_TASK DESCRIPTION:_
Your reply should consist only of the lines from the one with "Given: Open the article preview image card" through the end of the entries, transcribed exactly. Pictures stay out.
========================
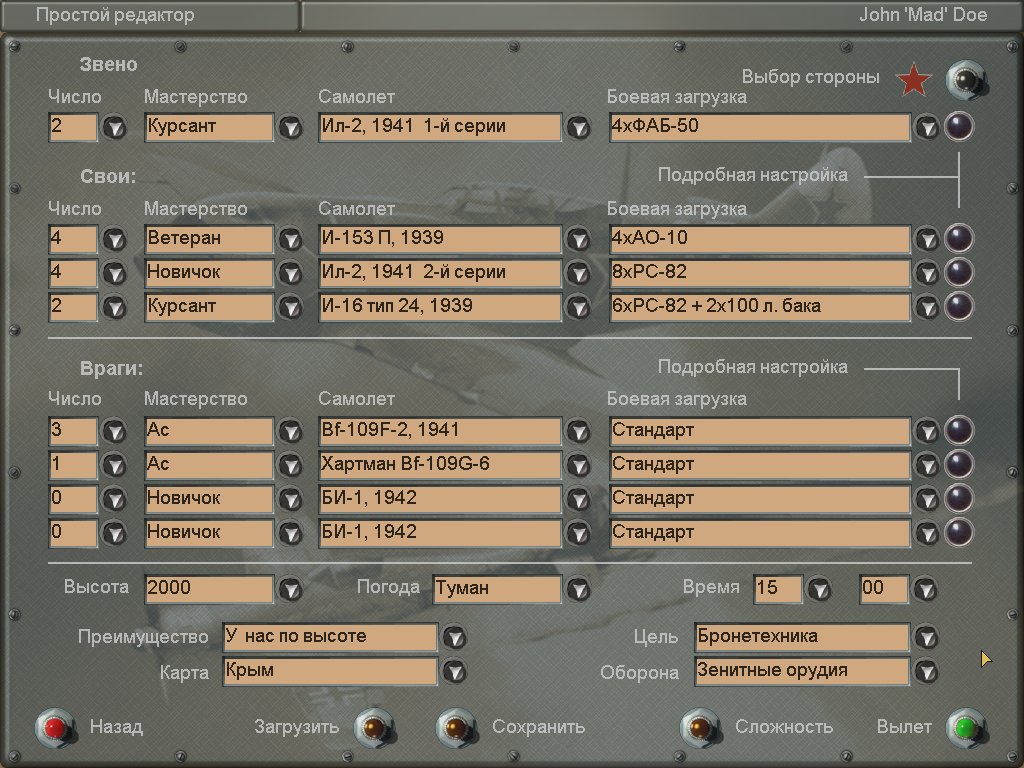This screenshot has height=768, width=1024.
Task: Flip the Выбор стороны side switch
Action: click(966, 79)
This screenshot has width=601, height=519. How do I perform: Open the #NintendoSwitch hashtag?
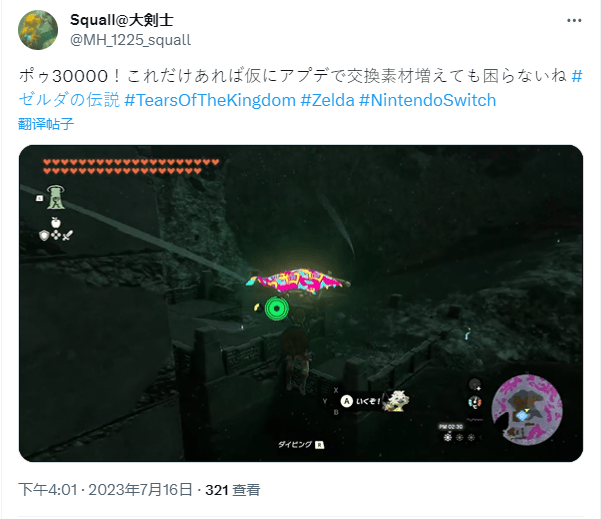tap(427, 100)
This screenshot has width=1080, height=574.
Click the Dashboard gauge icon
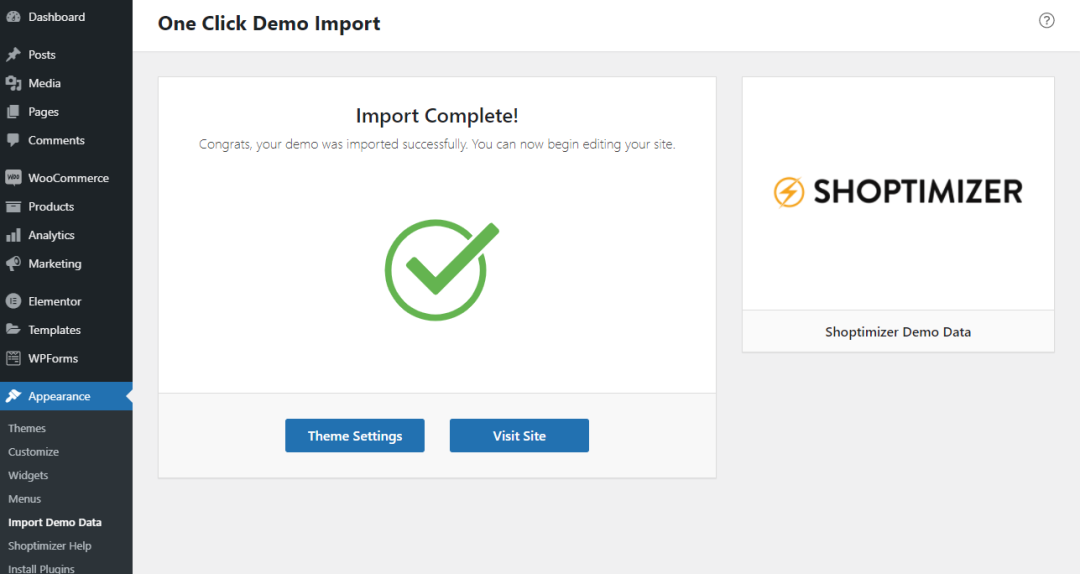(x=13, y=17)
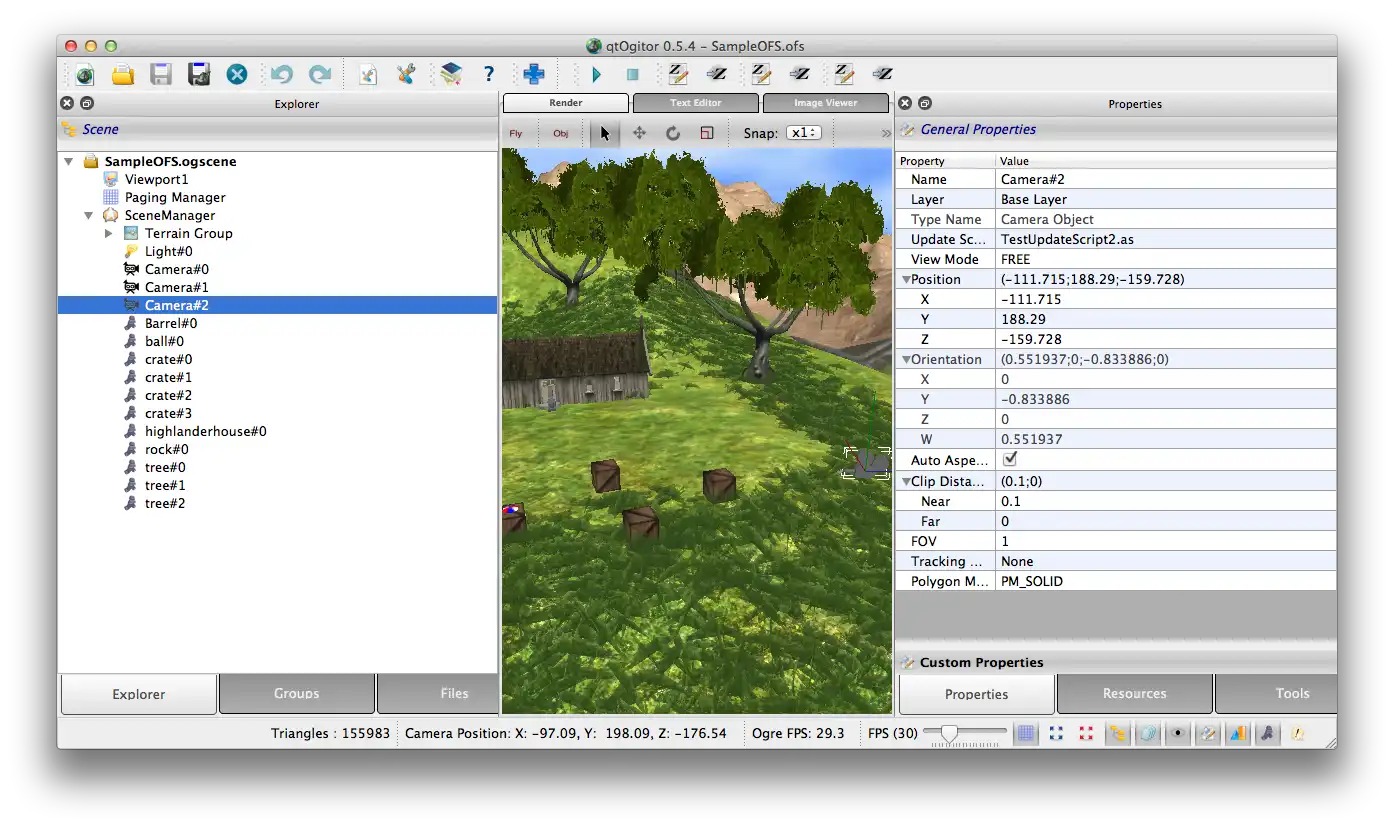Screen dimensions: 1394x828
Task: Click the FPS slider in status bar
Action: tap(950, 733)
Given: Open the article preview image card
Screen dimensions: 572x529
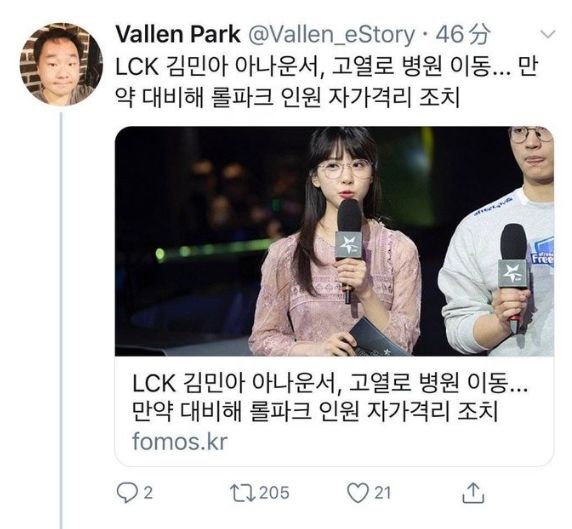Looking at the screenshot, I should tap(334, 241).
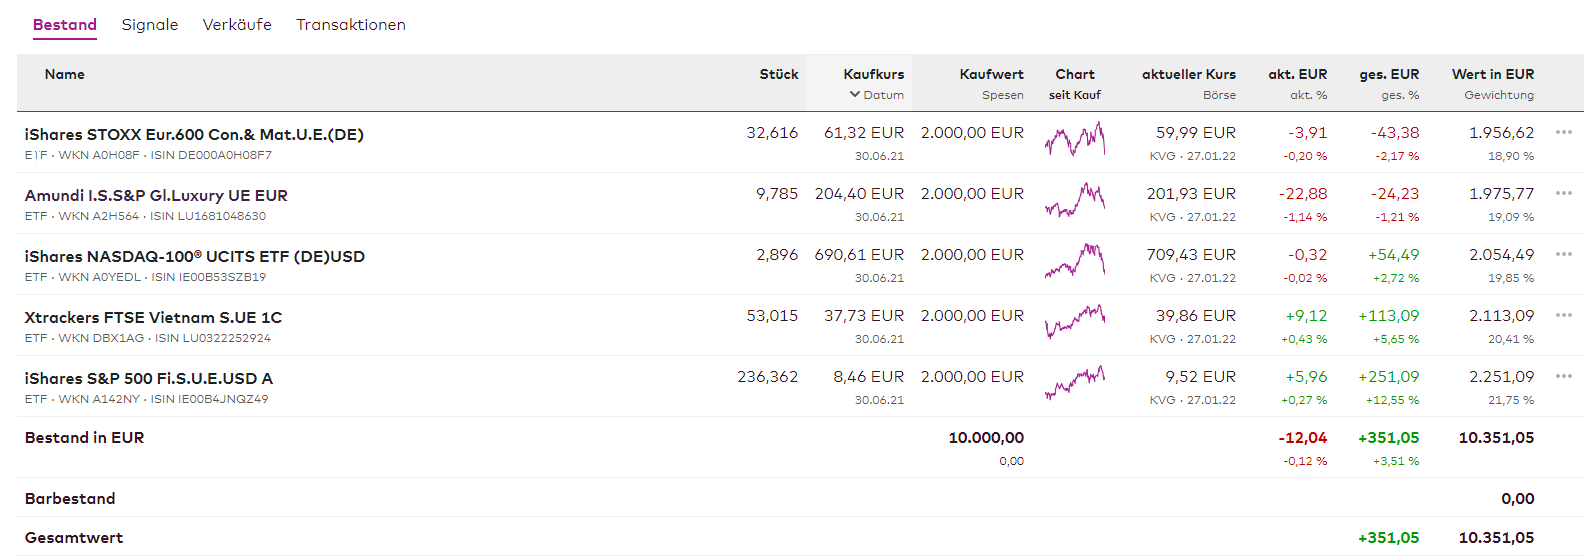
========================
_YOUR RESPONSE:_
Given: Open the article preview image card
Screen dimensions: 572x529
Looking at the screenshot, I should tap(334, 241).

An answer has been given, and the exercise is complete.